EW: I think you were very successful at it.

JR: Oh, thank you.

EW: Why did you choose this quilt to talk about at this interview?

JR: Well, it's my most recent piece. It probably took the most amount of time and I think the people that saw the piece, the committee that consigned it to me, or commissioned it to me, were impressed with my interpretation.

EW: What do you think that someone viewing this quilt might conclude about you?

JR: Interesting question. First I finish things, which in the quilting world isn't always an accomplishment of lots of people, or a goal. I think they think of me as an artist. I also think the people that look at the quilt and pieces of fabric that are in the quilt and the color feel the diversity of my thoughts in my interpretation, which I like because I have a liking of all things of our earth.

EW: I notice that you used quite a lot of different fabrics in this quilt.

JR: There are over 400 to 500 fabrics in the quilt.

EW: Different fabrics.

JR: Different.

EW: That's pretty impressive.

JR: You can tell that I have a lovely stash.

EW: And this quilt is going to hang there indefinitely?

JR: Yes.

EW: And it belongs to the school?

JR: It belongs to the school.
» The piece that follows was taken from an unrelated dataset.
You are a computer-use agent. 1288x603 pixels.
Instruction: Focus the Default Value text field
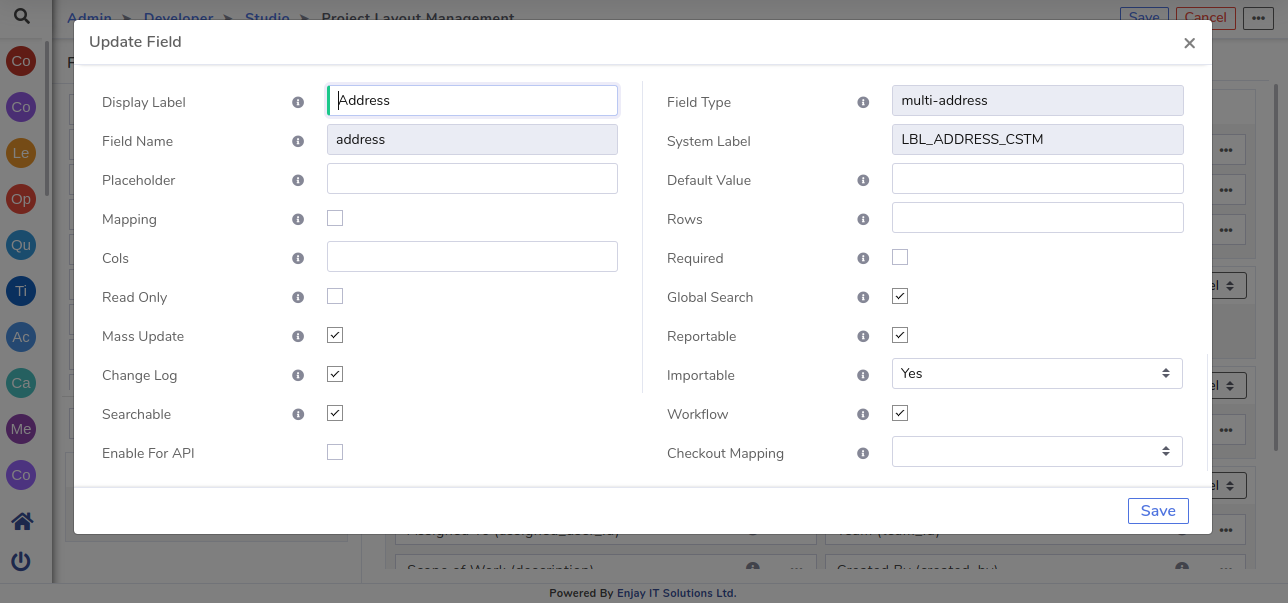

They started their art program in 2003 and since 2003, through their foundation and private donors they have commissioned thirty-four works. And I really encouraged them as a quilter and as a supporter of the quilts in our community and quilters, to include more than one quilt, which they feel that they will in the future.

EW: Well, I think yours was a good start for them.

JR: Hopefully.

EW: Let's talk a little bit about your interest in quiltmaking. When did you start quiltmaking?

JR: In 1997 a couple friends knew that I had sewn throughout my life and wondered why I wasn't quilting. So they kind of put a bug in my bonnet. And then I had a granddaughter that her mother wanted me to make a table covering for a round table in the nursery. And so that just pushed me forward although I had already purchased some books and visited a couple of quilt stores. But I was really a person that did not have any other exposure to quilts. I didn't know anyone directly that did it at the time and I just felt that when I retired I really wanted to do something in a career or pastime, either one, that would pass the time or create a new interest in my life. Because I had been very, very busy with my family and work over the last thirty-some years.

EW: So would you say you really started quilting when you retired?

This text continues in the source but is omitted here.